All the water that is consumed here on campus is filtered.  I have been in only one house in town and it also has such a filter.  The water is apparently pumped from the river into city-wide reservoirs and then into huge cisterns on the roof.  Although Mizoram is the wettest state in India, there are seasons when the main source of water, the Tlawng River, is reduced to a mere stream.  There does not seem to be any effort to collect rain water in season. Just imagine all the energy required to pump the water up the hills and mountains and onto the roofs.  The water supply in Aizawl has been a long-term problem and there have been several projects to upgrade the system.

So the quality of the water is unsure and everyone drinks filtered water.  It took me a bit to figure out how the filter worked, mainly because the little switch at the tee connection under the sink was switched off, so the water wasn't flowing to the filter at all.  After that was righted, everything worked just fine, including the little song which plays while the water is flowing.  For some reason, Asian appliances are designed to make music.  When we were in Korea, the refrigerator played "Oh Susanna" if it was left open too long.

Everyone keeps extra bottles of water on the counter in the kitchen, used for drinking and cooking.  Initially, someone gave me two such plastic bottles and later two pitchers showed up.  But after about a week, I noticed a brown sediment in one of the bottles, so I asked to have the filtering machine checked.

On the first day, they sent the all-round handyman to the apartment.  He doesn't speak much English, but he turned the filter off and said, "Shop".  I assumed this meant he would go to the shop and retrieve some filter replacements.  I began toting my water from the filters in the admin building.
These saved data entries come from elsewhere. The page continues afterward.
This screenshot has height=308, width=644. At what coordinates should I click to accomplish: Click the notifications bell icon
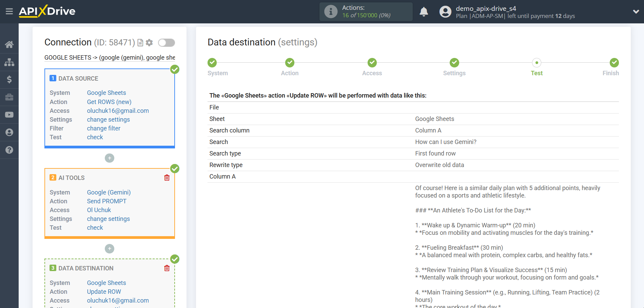[424, 12]
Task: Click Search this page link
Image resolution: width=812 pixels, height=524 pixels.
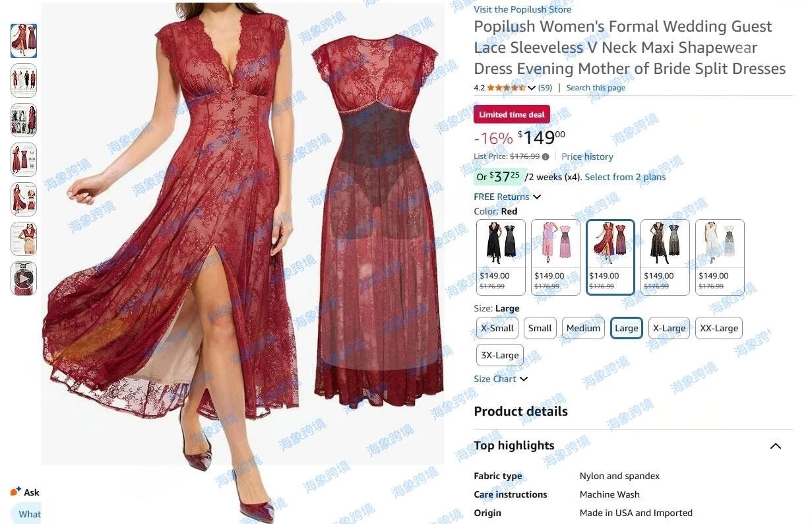Action: pos(596,88)
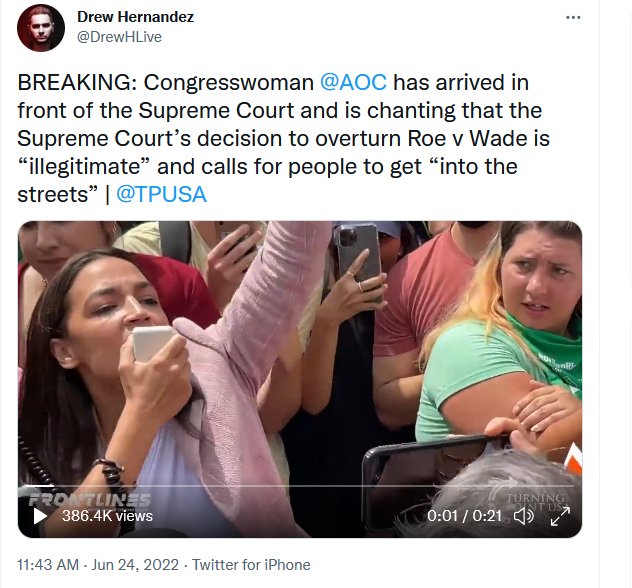Click the 386.4K views counter

pos(107,516)
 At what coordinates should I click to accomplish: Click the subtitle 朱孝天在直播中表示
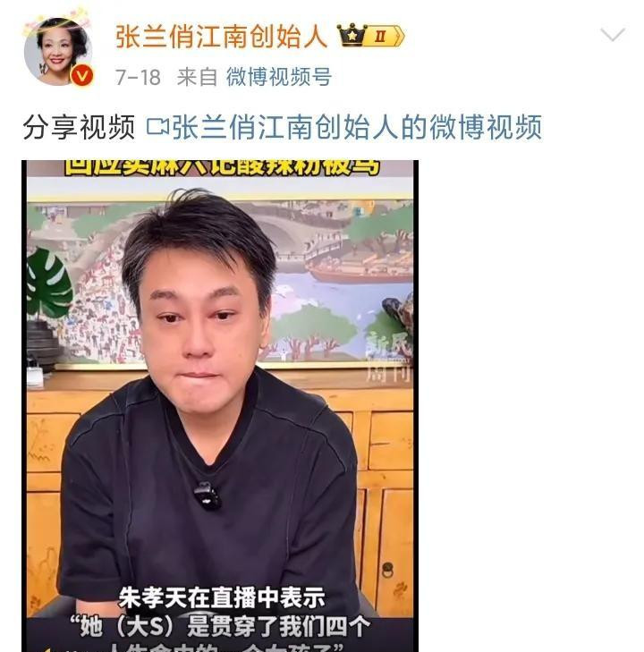click(x=222, y=598)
About two days later, the registrar told me that there are many different kinds of filters and that the handyman would come back and take a picture of mine, so they would be sure that they had the correct one.  This he did.  The next day I was gone and someone came but I wasn't there to unlock the door.  (This has been something of a problem because there is no spare key to the giant lock which hangs on the outside of the door when it is shut.  When I arrived, I received 3 keys, but only one of them fit the lock.  This is a different story for a different day.)  The next day I came back immediately after class and there were three men, one boss and two workers, waiting for me, to see about the filter.
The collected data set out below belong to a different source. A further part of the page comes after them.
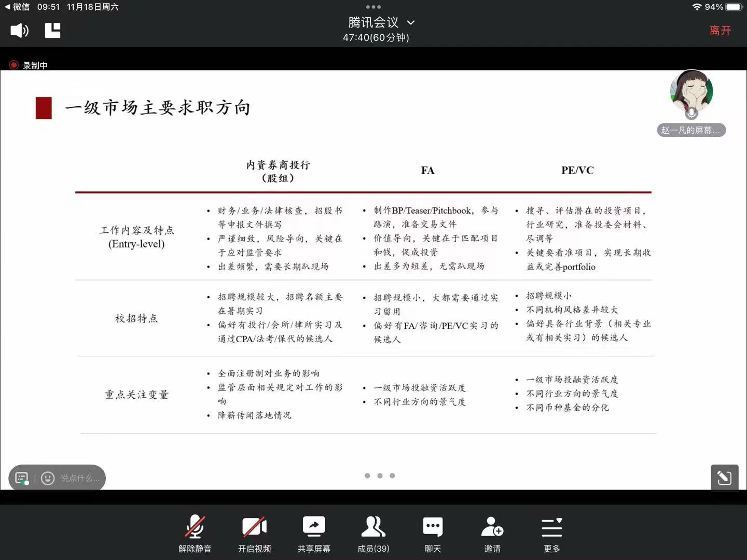Click the 录制中 recording indicator
This screenshot has width=747, height=560.
[x=29, y=65]
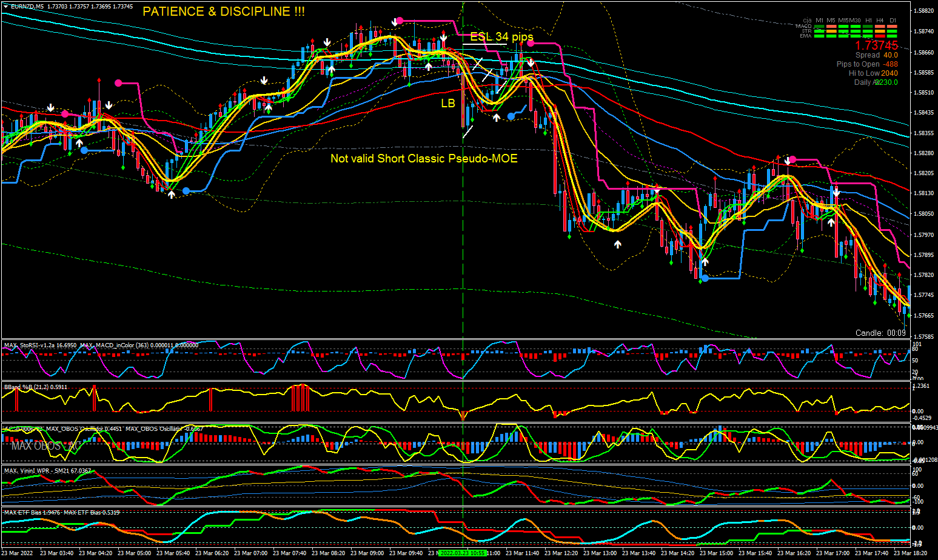Click the D1 timeframe column label
938x560 pixels.
point(893,21)
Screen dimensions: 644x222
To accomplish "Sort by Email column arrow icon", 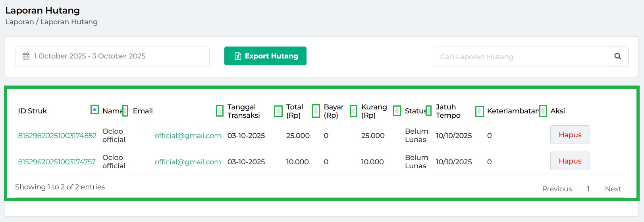I will [x=220, y=111].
In spite of the fact that they had the pictures of the machine, they murmured about this and that and what the brand name really was.  The boss spoke good English and told me they had to get the right filters and that they would come back the next day.  I told him I would not move from my apartment until I saw his face.  Within an hour, the two workers came back with the correct filters and changed them.

And not a minute too soon.  Of the two replacements, one was white in color and the other brown.  The two filters they took out were black and there were black molecules swimming in the excess water in the filter.  I ran the first 2 liters without drinking it, but I am back in drinking water again.